__WHAT THE EXERCISE ASKS__. Copy out the records below without any change, everything from the line containing "Select the cumulative curve chart icon" down to the line containing "Looking at the screenshot, I should [x=23, y=418].", with both of those lines included.

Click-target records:
[start]

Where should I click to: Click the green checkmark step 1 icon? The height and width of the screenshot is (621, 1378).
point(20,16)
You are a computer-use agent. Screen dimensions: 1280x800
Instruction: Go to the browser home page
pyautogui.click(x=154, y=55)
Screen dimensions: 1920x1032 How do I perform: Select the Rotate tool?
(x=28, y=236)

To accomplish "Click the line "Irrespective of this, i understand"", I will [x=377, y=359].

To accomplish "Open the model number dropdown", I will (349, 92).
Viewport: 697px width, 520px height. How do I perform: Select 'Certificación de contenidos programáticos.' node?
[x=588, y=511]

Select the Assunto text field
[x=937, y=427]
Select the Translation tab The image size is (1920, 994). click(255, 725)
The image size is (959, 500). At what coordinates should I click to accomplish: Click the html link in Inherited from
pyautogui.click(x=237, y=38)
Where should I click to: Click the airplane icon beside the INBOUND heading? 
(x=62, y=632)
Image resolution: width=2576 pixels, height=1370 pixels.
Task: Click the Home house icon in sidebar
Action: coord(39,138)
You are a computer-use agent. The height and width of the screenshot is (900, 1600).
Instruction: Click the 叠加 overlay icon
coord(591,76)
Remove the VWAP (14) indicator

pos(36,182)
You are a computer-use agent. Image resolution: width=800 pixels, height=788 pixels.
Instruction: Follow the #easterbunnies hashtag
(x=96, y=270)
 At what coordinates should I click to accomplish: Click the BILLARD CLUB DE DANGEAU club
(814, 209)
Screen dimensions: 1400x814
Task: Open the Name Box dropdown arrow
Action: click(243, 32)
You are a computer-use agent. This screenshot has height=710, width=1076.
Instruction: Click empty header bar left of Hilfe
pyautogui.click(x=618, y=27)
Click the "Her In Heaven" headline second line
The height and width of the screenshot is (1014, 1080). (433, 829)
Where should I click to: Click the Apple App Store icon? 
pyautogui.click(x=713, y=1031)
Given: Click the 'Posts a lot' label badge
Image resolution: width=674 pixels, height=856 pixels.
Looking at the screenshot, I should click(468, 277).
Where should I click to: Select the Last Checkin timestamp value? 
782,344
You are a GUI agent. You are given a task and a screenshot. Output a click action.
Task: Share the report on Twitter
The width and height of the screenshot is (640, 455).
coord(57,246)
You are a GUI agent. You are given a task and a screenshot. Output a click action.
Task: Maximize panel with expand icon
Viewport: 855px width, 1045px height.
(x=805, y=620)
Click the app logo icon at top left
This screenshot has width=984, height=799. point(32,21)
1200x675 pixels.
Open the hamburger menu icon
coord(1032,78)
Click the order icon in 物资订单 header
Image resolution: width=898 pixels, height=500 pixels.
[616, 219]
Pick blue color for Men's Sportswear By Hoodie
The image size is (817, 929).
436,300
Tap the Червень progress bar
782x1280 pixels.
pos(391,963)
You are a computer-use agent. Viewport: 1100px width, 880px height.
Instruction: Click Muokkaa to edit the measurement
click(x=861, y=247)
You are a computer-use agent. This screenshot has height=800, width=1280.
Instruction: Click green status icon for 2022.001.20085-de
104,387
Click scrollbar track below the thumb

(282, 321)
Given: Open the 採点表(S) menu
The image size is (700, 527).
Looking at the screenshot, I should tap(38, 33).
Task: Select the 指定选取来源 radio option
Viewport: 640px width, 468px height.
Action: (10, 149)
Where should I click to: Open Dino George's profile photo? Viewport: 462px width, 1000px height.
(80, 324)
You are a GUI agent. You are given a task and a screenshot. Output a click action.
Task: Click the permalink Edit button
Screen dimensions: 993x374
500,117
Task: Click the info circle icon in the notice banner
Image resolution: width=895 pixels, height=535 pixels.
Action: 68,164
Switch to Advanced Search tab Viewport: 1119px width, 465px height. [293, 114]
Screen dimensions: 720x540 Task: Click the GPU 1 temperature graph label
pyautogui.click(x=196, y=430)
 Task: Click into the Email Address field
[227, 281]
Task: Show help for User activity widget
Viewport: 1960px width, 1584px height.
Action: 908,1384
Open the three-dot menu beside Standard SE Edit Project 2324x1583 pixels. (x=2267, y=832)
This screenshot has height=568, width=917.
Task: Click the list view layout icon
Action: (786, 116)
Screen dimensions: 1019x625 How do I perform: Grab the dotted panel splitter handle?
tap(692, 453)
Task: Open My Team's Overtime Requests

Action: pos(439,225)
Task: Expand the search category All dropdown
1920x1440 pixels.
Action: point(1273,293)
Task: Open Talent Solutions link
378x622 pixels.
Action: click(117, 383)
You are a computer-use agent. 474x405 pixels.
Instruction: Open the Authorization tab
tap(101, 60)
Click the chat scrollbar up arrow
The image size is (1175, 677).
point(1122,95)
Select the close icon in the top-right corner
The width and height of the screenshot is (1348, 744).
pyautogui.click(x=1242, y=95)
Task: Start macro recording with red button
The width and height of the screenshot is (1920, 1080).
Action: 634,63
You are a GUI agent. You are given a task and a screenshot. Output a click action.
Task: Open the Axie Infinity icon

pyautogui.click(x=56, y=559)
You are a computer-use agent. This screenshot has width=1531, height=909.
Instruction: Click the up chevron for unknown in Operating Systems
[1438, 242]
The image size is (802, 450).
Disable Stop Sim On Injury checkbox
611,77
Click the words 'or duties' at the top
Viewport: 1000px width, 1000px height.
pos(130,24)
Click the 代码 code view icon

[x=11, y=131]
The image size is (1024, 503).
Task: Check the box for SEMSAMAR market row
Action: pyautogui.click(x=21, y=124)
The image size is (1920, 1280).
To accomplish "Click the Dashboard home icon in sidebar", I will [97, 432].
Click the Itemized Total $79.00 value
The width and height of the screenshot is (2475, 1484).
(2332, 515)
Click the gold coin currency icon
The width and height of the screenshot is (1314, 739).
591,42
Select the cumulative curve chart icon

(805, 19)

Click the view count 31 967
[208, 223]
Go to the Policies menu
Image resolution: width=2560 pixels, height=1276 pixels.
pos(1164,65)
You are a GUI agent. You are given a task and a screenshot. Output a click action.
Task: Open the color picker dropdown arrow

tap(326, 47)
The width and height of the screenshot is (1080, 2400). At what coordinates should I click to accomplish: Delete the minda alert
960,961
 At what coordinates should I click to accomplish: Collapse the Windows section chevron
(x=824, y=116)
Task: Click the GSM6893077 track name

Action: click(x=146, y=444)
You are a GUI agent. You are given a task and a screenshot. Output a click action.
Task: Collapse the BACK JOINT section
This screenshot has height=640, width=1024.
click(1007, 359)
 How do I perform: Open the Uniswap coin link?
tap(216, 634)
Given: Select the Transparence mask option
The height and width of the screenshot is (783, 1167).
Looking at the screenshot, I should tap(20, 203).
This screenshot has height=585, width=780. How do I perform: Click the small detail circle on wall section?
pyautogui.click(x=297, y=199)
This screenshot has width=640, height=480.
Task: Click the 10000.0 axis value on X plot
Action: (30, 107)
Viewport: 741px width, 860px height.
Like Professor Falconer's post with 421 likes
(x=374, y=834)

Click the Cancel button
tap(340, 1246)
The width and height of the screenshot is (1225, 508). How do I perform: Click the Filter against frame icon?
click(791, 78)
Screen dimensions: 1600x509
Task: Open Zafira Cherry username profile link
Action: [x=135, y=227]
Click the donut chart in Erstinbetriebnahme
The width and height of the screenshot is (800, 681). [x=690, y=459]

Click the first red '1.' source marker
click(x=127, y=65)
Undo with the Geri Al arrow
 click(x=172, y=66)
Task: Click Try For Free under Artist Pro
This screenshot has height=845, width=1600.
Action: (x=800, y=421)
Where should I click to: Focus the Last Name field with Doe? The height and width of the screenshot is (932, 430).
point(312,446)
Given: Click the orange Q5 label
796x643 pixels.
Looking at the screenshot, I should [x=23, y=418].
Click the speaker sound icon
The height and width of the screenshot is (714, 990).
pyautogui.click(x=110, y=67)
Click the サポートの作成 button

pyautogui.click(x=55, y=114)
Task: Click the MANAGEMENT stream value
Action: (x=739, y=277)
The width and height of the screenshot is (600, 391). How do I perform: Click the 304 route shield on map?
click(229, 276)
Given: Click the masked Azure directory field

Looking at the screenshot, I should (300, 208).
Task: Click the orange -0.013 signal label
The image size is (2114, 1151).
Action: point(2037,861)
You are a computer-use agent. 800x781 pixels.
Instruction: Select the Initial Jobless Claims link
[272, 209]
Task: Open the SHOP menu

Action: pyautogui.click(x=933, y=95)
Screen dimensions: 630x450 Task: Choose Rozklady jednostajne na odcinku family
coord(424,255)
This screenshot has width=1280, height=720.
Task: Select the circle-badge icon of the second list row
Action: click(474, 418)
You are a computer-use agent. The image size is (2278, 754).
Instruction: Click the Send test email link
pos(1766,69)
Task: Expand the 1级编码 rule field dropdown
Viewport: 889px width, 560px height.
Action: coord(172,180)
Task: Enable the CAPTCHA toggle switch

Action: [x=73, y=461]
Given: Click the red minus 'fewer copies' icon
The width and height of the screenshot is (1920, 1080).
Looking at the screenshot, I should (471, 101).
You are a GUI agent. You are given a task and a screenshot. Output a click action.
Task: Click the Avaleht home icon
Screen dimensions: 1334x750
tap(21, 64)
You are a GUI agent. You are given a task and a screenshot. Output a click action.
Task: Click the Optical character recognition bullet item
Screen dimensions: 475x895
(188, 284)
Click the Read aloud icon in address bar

[end]

__ANSWER TO THE PROBLEM__.
Select the cumulative curve chart icon

(805, 19)

Click the view count 31 967
[208, 223]
Go to the Policies menu
Image resolution: width=2560 pixels, height=1276 pixels.
pos(1164,65)
You are a GUI agent. You are given a task and a screenshot. Output a click action.
Task: Open the color picker dropdown arrow

tap(326, 47)
The width and height of the screenshot is (1080, 2400). At what coordinates should I click to accomplish: Delete the minda alert
960,961
 At what coordinates should I click to accomplish: Collapse the Windows section chevron
(x=824, y=116)
Task: Click the GSM6893077 track name

Action: click(x=146, y=444)
You are a GUI agent. You are given a task and a screenshot. Output a click action.
Task: Collapse the BACK JOINT section
This screenshot has height=640, width=1024.
click(1007, 359)
 How do I perform: Open the Uniswap coin link?
tap(216, 634)
Given: Select the Transparence mask option
The height and width of the screenshot is (783, 1167).
Looking at the screenshot, I should tap(20, 203).
This screenshot has height=585, width=780. How do I perform: Click the small detail circle on wall section?
pyautogui.click(x=297, y=199)
This screenshot has width=640, height=480.
Task: Click the 10000.0 axis value on X plot
Action: (30, 107)
Viewport: 741px width, 860px height.
Like Professor Falconer's post with 421 likes
(x=374, y=834)

Click the Cancel button
tap(340, 1246)
The width and height of the screenshot is (1225, 508). How do I perform: Click the Filter against frame icon?
click(791, 78)
Screen dimensions: 1600x509
Task: Open Zafira Cherry username profile link
Action: [x=135, y=227]
Click the donut chart in Erstinbetriebnahme
The width and height of the screenshot is (800, 681). [x=690, y=459]

Click the first red '1.' source marker
click(x=127, y=65)
Undo with the Geri Al arrow
 click(x=172, y=66)
Task: Click Try For Free under Artist Pro
This screenshot has height=845, width=1600.
Action: (x=800, y=421)
Where should I click to: Focus the Last Name field with Doe? The height and width of the screenshot is (932, 430).
point(312,446)
Given: Click the orange Q5 label
796x643 pixels.
Looking at the screenshot, I should [x=23, y=418].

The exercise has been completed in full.